Established in 1958 and peaking in influence and membership in the mid-1960s, the staunchly anti-communist John Birch Society quickly became a powerful force in conservative politics, with leading figures such as Barry Goldwater and Ronald Reagan making appeals to its members without fully endorsing its paranoid vision of a country secretly controlled by Soviet agents. Indeed, the society's founder, retired candy magnate Robert Welch, denounced President Dwight Eisenhower as a "conscious, dedicated agent of the Communist Conspiracy."
The society also became a running punchline during its heyday, with Bob Dylan recording a song called "Talkin' John Birch Paranoid Blues" and the society's fixation on water fluoridation and vaccines finding its way into a character in Stanley Kubrick's Dr. Strangelove who is obsessed with protecting "our precious bodily fluids."
In the new book Birchers: How the John Birch Society Radicalized the American Right, George Washington University's Matt Dallek puts the rise and fall of the Birch Society—which still exists and is based in Appleton, Wisconsin—into a larger Cold War context and argues that its influence on contemporary conservative politics remains as strong as it is unacknowledged.
"More than the most hard-line Goldwater, Nixon, or Reagan Republicans," he writes, "the Birch Society…bequeathed to subsequent generations an extreme antigovernment zeal and rhetorically violent appeal" that remains part and parcel of Donald Trump's MAGA movement.

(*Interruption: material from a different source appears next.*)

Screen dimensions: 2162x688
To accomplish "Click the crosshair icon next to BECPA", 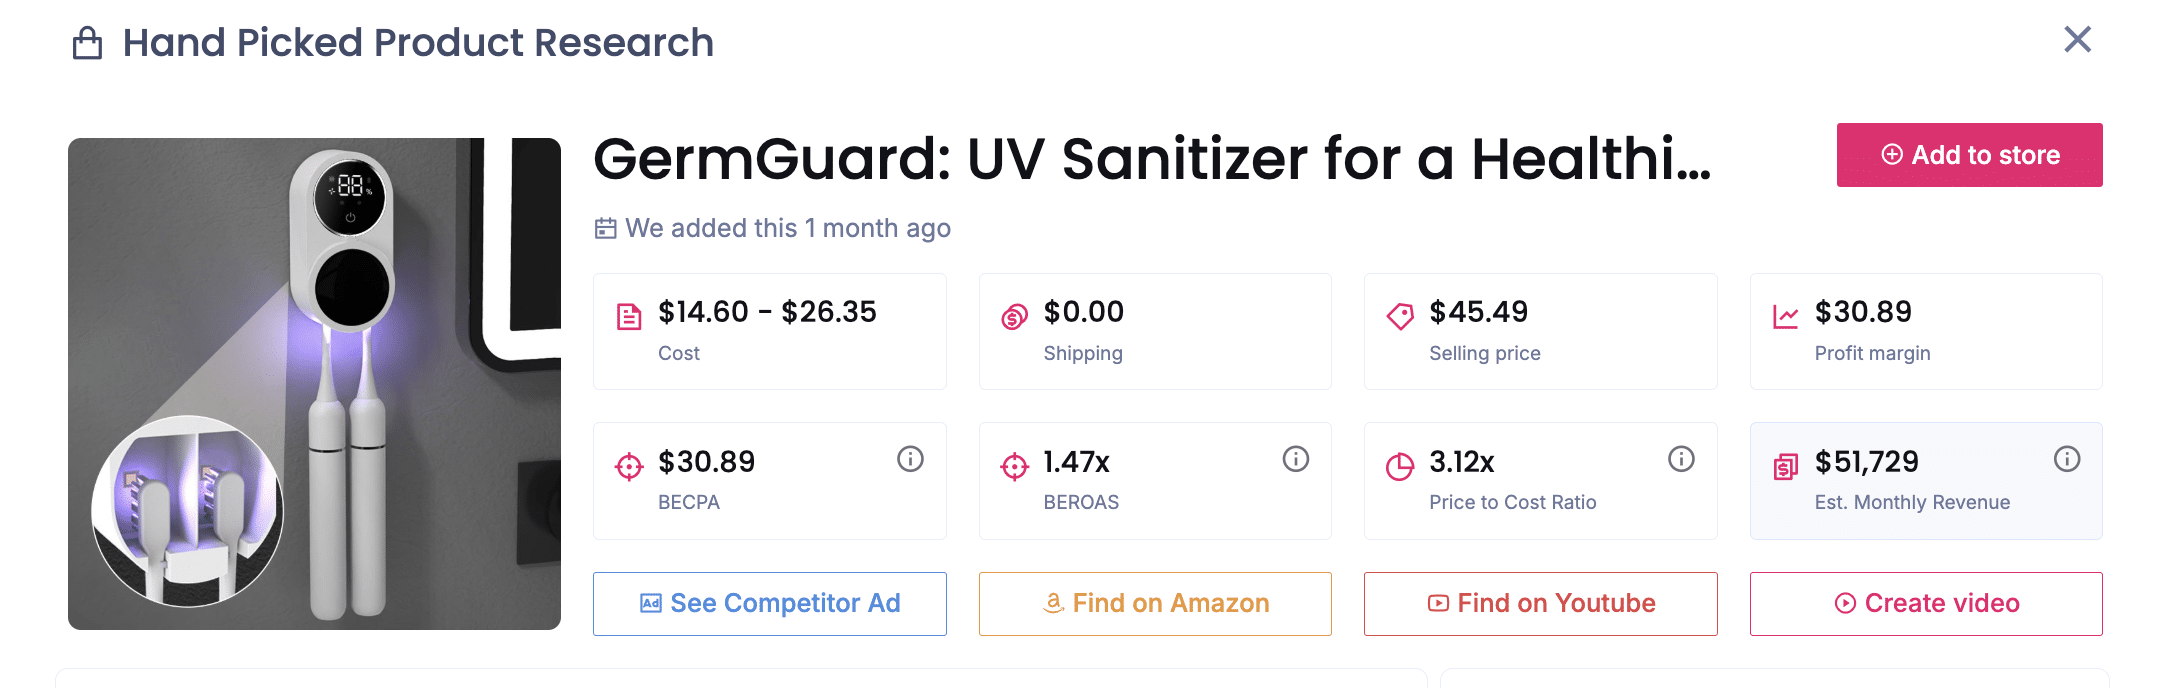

The Birchers' focus on ending the Federal Reserve; getting the United States out of the United Nations, NATO, and the World Trade Organization; and anti-interventionist foreign policy parallels many of the key elements of the political program articulated by libertarian Republican Ron Paul, who keynoted the group's 50th Anniversary Celebration. And the society's past antagonism toward integration and continuing attacks on feminism and gay rights—and emphasis on traditional Christian values and family structures—is widespread among contemporary conservatives.
Dallek's book is not a sneering attack on a backward-looking group but a deep dive into the context and personalities that made it so powerful, if only for a short period of time. He recaptures a sense of just how radical post-war America was, both on the right and the left, and how "conspiracism"—the idea that things are never simply what they appear to be but are really the result of hidden elite machinations—continues to inform how we all think about politics.